Il était une fois, dans la forêt des contes merveilleux, l’histoire d’un grand loup noir qui terrorisait aussi bien les villages de ces contes que les lecteurs de ces récits d’aventure. La lune semblait briller chaque nuit au dessus des arbres pour éclairer son pelage, alors que, dans le silence alentour, ses cris d'animal en faisait frissonner plus d’un. Longtemps on avait essayé de le tuer, voulant mettre fin à ces disparitions naissantes. Animaux, femmes et même enfants disparaissaient après avoir eu le malheur de croiser son regard assoiffé de sang. C’est ce que l’on disait, menaçant l’animal qu’il était a terminer sa vie entre les serres de la souffrance comme il avait fait subir celle là à tant de personnes. Doctrine enfantine mêlant un des plus grands prédateurs de l’homme.
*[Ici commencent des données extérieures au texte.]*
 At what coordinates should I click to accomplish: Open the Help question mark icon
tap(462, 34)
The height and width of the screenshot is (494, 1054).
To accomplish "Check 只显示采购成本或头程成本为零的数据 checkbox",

Le combat d’une survie entre deux êtres que tout opposait.
Tuer ou être tué
La règle de la vie, la condition de la survie.
Mais un jour, alors que ce majestueux et monstrueux loup traçait de ses pas le chemin de son existence, une enfant d’à peine dix ans croisa son regard. Elle marchait vêtue de cette cape rouge rompant la couleur sombre de la forêt. Elle avait ce visage rond et innocent d’enfant, les joues rosées de l’insouciance. Et il n’avait qu’une envie, c’était de faire d’elle son prochain repas. Et pourtant il n’en fit rien, restant des années durant à la voir passer, à la suivre. Il savait qu’elle n'ignorait pas qu’il était là, à la regarder, et pourtant elle revenait chaque fois portant son panier contre son bras, vêtu de cet éternel vêtement qui à défaut de la camoufler du prédateur, attirait son regard et son appétit. Elle déposait même de la nourriture à son égard. Et pourtant il restait chaque fois plus distant, se masquant dans la forêt sans pour autant cacher sa réelle présence. Mais il était presque toujours là à attendre avec impatience le jour il aurait la joie de gouter à cette jeune enfant qui devenait au fil du temps une magnifique jeune femme.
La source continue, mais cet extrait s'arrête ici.